(I apologize in advance if there's a way simpler way to formulate things, or an obvious result that I'm just missing.)
Let $\require{AMScd}\newcommand{\C}{\mathscr C}\C$ be an abelian category.
By the universal property of the kernel, a commutative diagram
\begin{align}
\begin{CD}
X_1 @>\sigma_X>> X_2\\
@Vf_1VV @Vf_2VV \\
Y_1 @>\sigma_Y>> Y_2
\end{CD}
\end{align}
gives rise to a morphism $\DeclareMathOperator{\Ker}{Ker} \Ker f_1 \to \Ker f_2$.
This is done as follows:
If $\kappa_i\colon \Ker f_i\to X_i$ is the respective kernel injection and $;$ denotes covariant composition, we can consider the composition
$\kappa_1 ; \sigma_X ; f_2 = \kappa_1;f_1;\sigma_Y = 0;\sigma_Y = 0$.
Hence $\kappa_1;\sigma_X$ factors through $\kappa_2$ by means of a (unique) morphism
$\Ker(\sigma)\colon \Ker f_1 \to \Ker f_2$.

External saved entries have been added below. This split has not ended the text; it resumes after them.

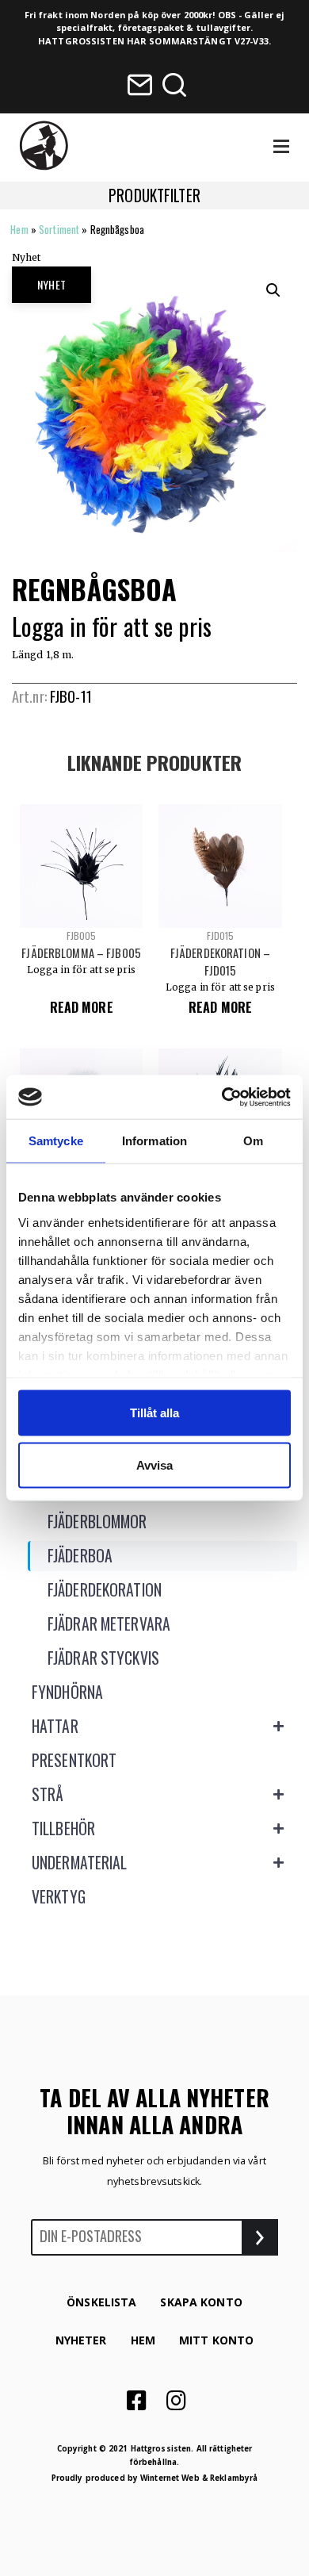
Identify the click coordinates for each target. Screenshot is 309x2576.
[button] (273, 290)
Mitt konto (216, 2340)
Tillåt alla (154, 1413)
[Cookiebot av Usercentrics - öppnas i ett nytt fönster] (223, 1097)
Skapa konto (201, 2302)
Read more (81, 1007)
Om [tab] (253, 1141)
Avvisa (154, 1464)
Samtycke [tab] (56, 1141)
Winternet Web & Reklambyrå (199, 2478)
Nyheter (81, 2340)
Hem (19, 229)
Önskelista (101, 2302)
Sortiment (59, 229)
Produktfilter (154, 195)
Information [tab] (154, 1141)
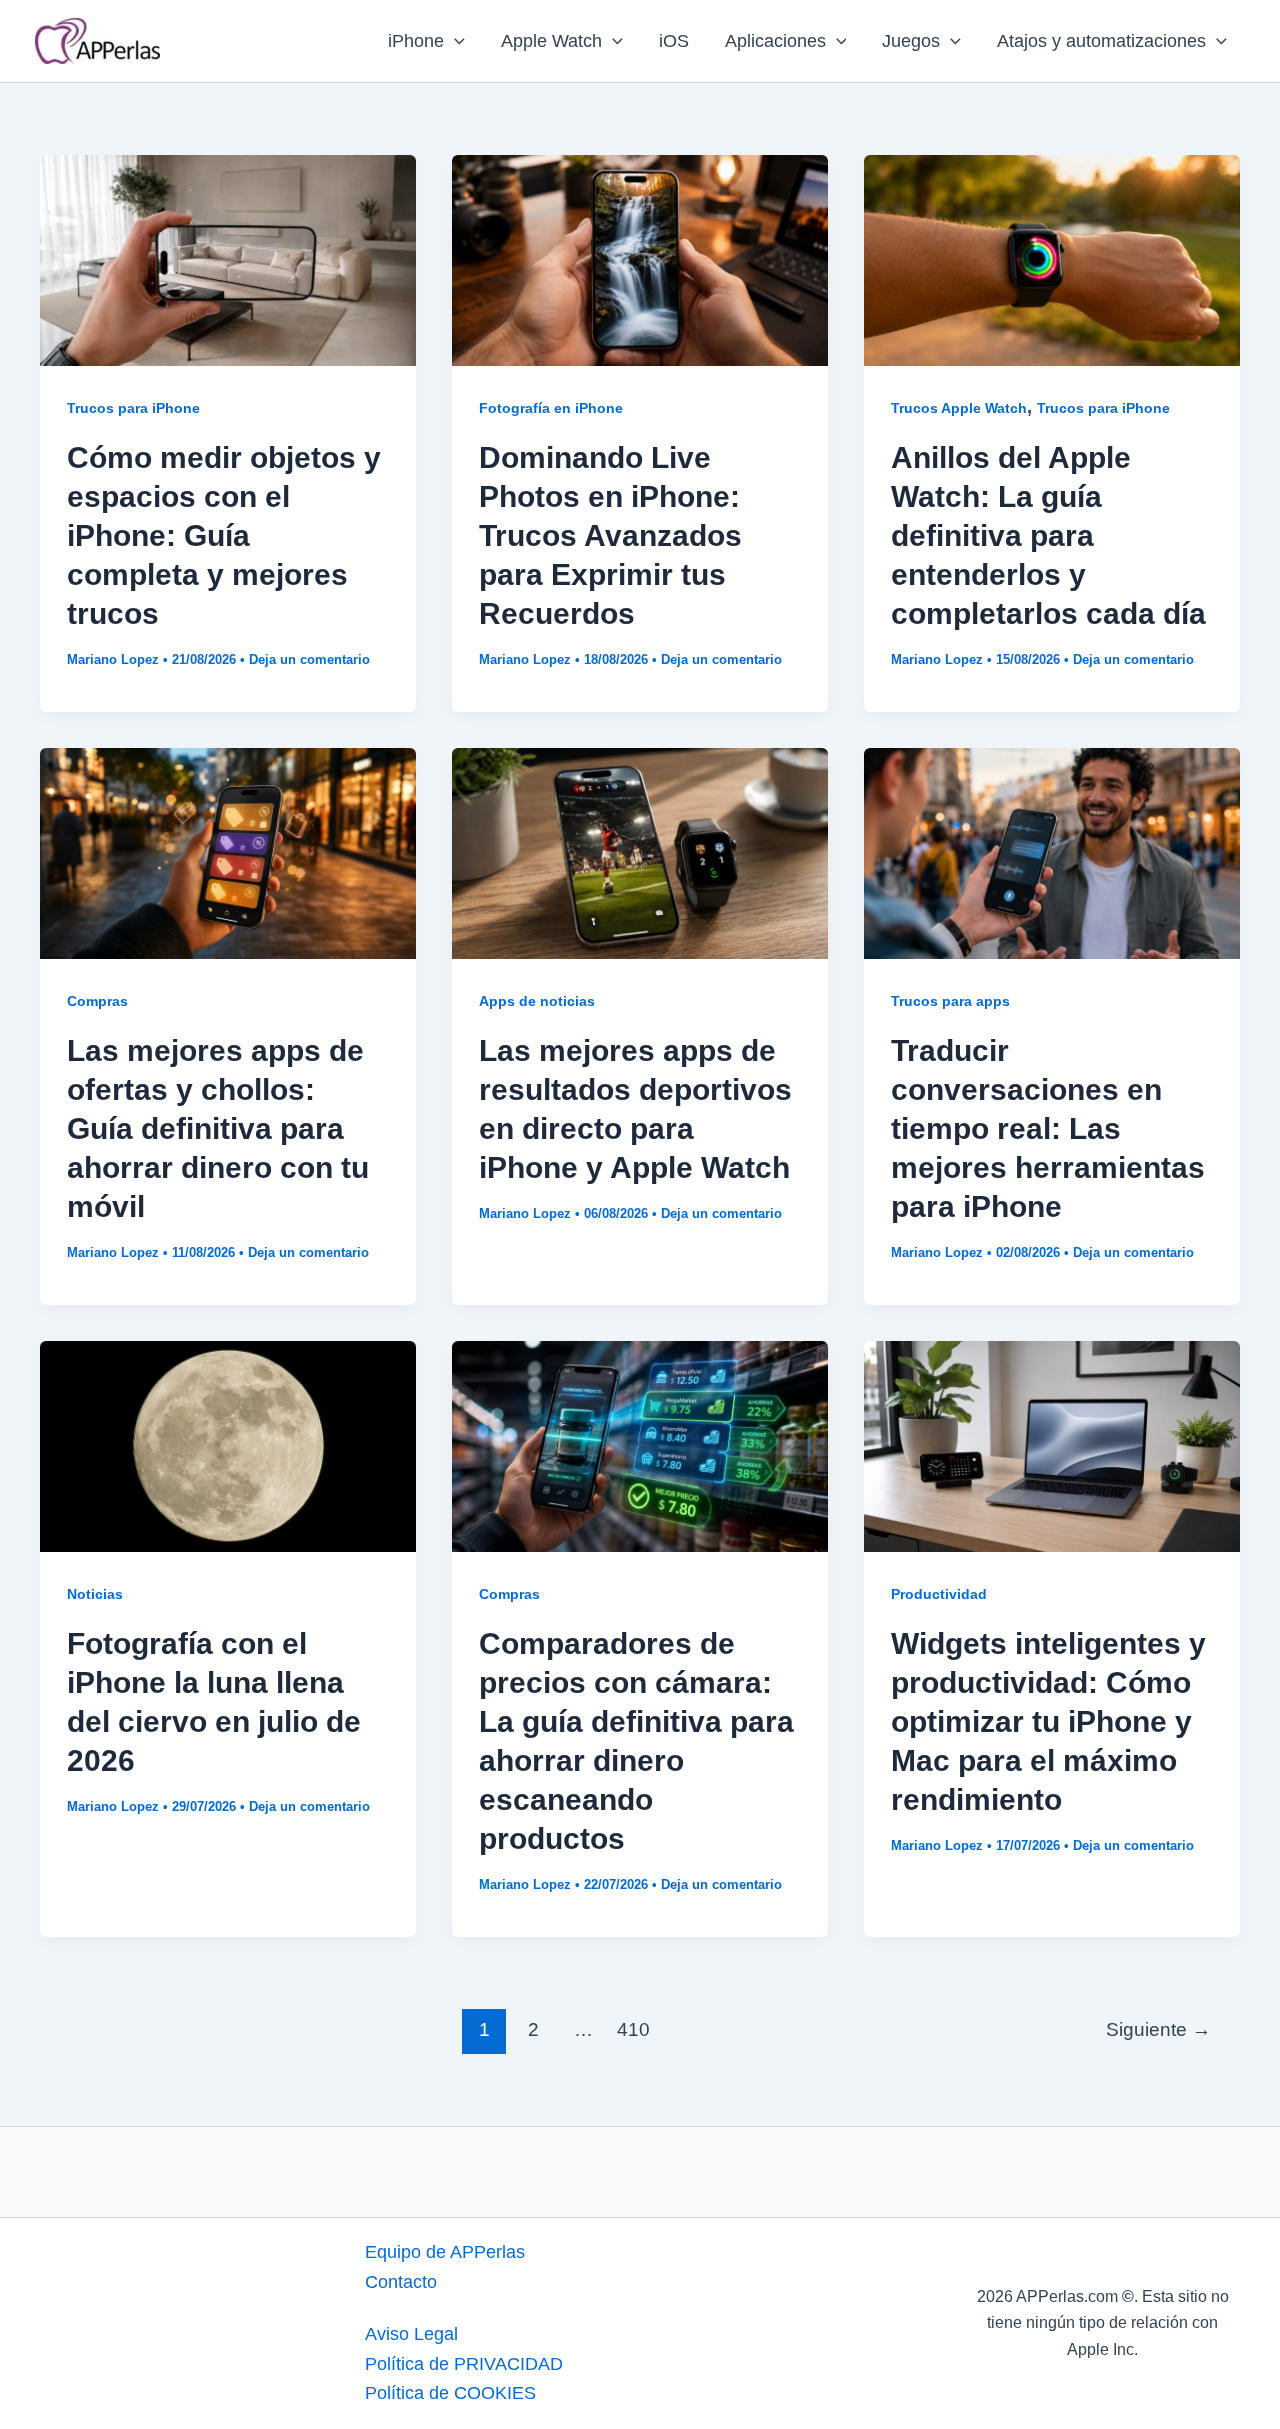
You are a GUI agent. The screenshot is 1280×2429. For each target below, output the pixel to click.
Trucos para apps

In fact, this assignment ist functorial, so $\Ker\in \C^{\ast \to \ast}$, where the superscript denotes the small category containing two objects and one non-identity morphism.
To verify that this turns into a functor, consider the diagram
\begin{align}
\begin{CD}
\Ker f_1 @>\Ker\sigma>> \Ker f_2 @>\Ker \tau>> \Ker f_3 \\
@V\kappa_1VV @V\kappa_2VV @V\kappa_3VV\\
X_1 @>\sigma_X>> X_2 @>\tau_X>> X_3\\
@Vf_1VV @Vf_2VV @Vf_3VV\\
Y_1 @>\sigma_Y>> Y_2 @>\tau_Y>> Y_3,
\end{CD}
\end{align}
whose upper squares commute by the definition of $\Ker \sigma$.
We now see that $\Ker \sigma;\Ker \tau$ factors $\kappa_1;(\sigma_X\tau_X) = \kappa_1;(\sigma;\tau)_X$, but this is the property that uniquely defines $\Ker (\sigma;\tau)$.
Question
In the former diagram, under which condition is the top row exact?
The reason I ask is that chaining epis $\alpha;\beta\colon A\to B\to C$ gives rise to natural transformations of morphisms $\sigma\colon\alpha \to \alpha;\beta$
and $\tau\colon \alpha;\beta \to \beta$ as depicted here:
\begin{align}
\begin{CD}
\Ker \alpha @>\Ker\sigma>> \Ker \alpha;\beta @>\Ker \tau>> \Ker \beta \\
@V\kappa_1VV @V\kappa_2VV @V\kappa_3VV\\
A @= A @>\alpha>> B\\
@V\alpha VV @V\alpha;\beta VV @V\beta VV\\
B @>\beta >> C @= C.
\end{CD}
\end{align}
Interpreting the top row e.g. in the case of $R$-modules (and treating $\Ker$ as a literal zero set) enlightens us as follows:
- $\Ker \sigma$ is just „subspace inclusion“ since every element in the kernel of $\alpha$ is already in the kernel of $\alpha;\beta$
- $\Ker \tau$ maps an $x\in \Ker\alpha;\beta$ to $\alpha(x)\in \Ker\beta$, so we just have restriction of $\alpha$ to $\Ker\alpha;\beta = \alpha^{-1}(\Ker \beta)$.
Therefore $\Ker (\Ker \tau) = \Ker \alpha\vert_{\alpha^{-1}(\Ker \beta)} = \Ker \alpha$, so we indeed have an exact sequence.
The corresponding dual statement is very natural however:
Taking instead cokernels and monos (interpreting the monos $\beta',\alpha'$ as subspace inclusions $C\subset B \subset A$) yields an exact sequence $\DeclareMathOperator{\coker}{Coker}\coker\beta' \to \coker\beta';\alpha' \to \coker\alpha'$, which is precisely the statement that $(A/C)/(B/C)\simeq A/B$.
This suggests to me that the top row being exact gives us some sort of generalized isomorphism theorem, but I am unsure whether one can generalize the demonstrated diagram chase. I've tried to look for something like a snake lemma, but failed to find something helpful.
Best Answer
The snake lemma tells you exactly what you want to know. The exactness of the kernel sequence on top tells you that kernel is left exact as a functor from the arrow category. The existence of the connecting morphism tells that kernel is not right exact in general.